:: Entries provided
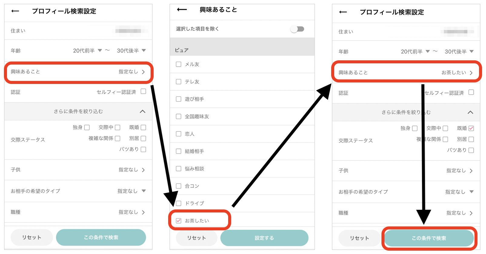Viewport: 486px width, 254px height.
Task: Toggle the 選択した項目を除く switch
Action: pos(297,29)
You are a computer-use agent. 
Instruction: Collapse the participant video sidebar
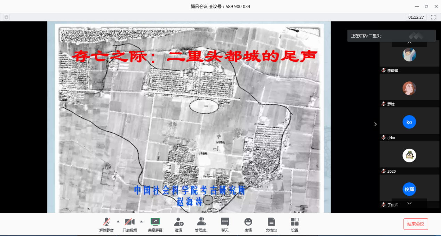pos(375,124)
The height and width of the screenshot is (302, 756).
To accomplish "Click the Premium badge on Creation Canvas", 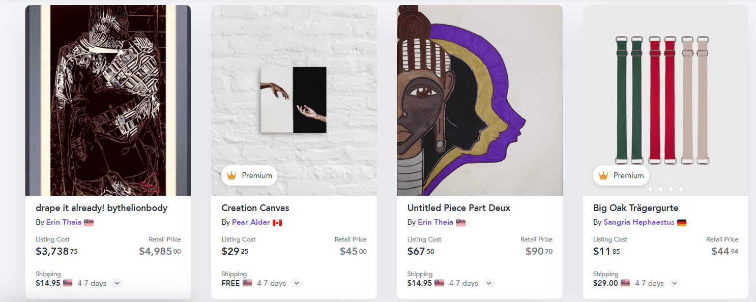I will (249, 175).
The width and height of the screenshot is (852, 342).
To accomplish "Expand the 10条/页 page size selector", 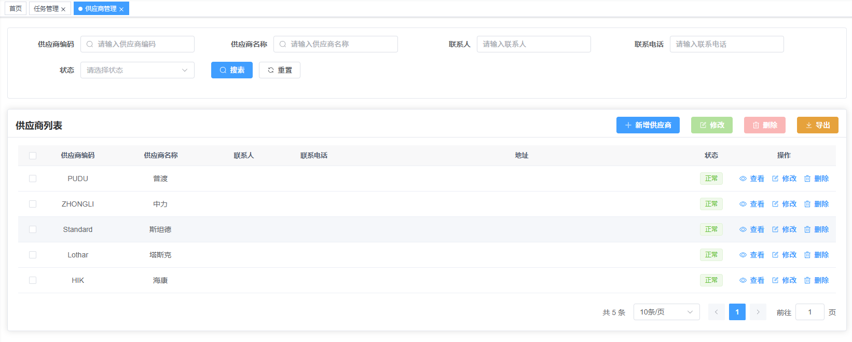I will tap(666, 312).
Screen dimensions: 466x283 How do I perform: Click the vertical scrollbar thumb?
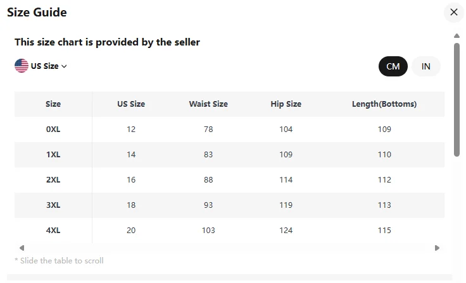click(457, 100)
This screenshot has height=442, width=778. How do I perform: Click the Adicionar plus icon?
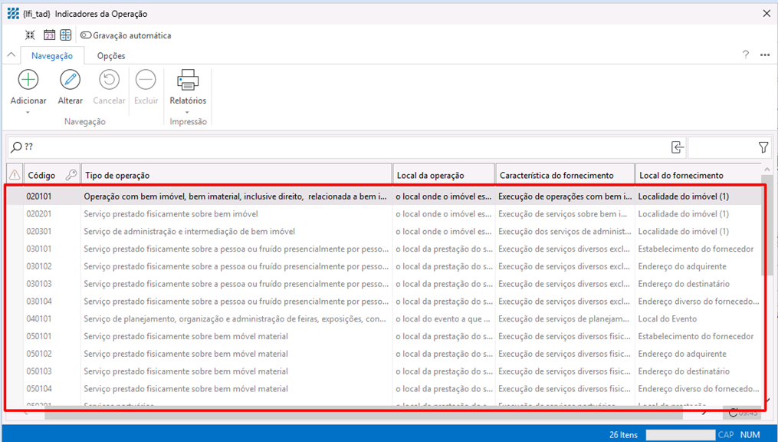click(x=28, y=80)
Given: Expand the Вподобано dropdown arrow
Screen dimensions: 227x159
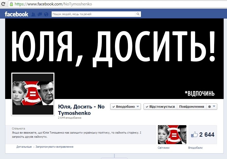Looking at the screenshot, I should (138, 107).
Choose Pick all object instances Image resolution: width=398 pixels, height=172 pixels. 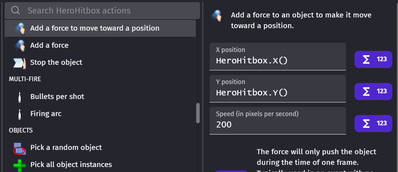(x=71, y=165)
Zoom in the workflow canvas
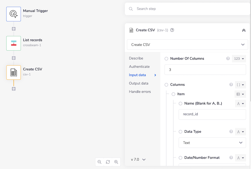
::::
● Action item
Among the entries above, take the line with "Screen dimensions: 466x283", the line with "Given: Expand the Вподобано dropdown arrow", and all the lines between them, and restate them word for word without pictures.

● Output for this task
Screen dimensions: 466x283 How do I perform: Click the vertical scrollbar thumb?
click(457, 100)
This screenshot has height=442, width=778. How do I perform: Click the Adicionar plus icon?
click(x=28, y=80)
Given: Expand the Вподобано dropdown arrow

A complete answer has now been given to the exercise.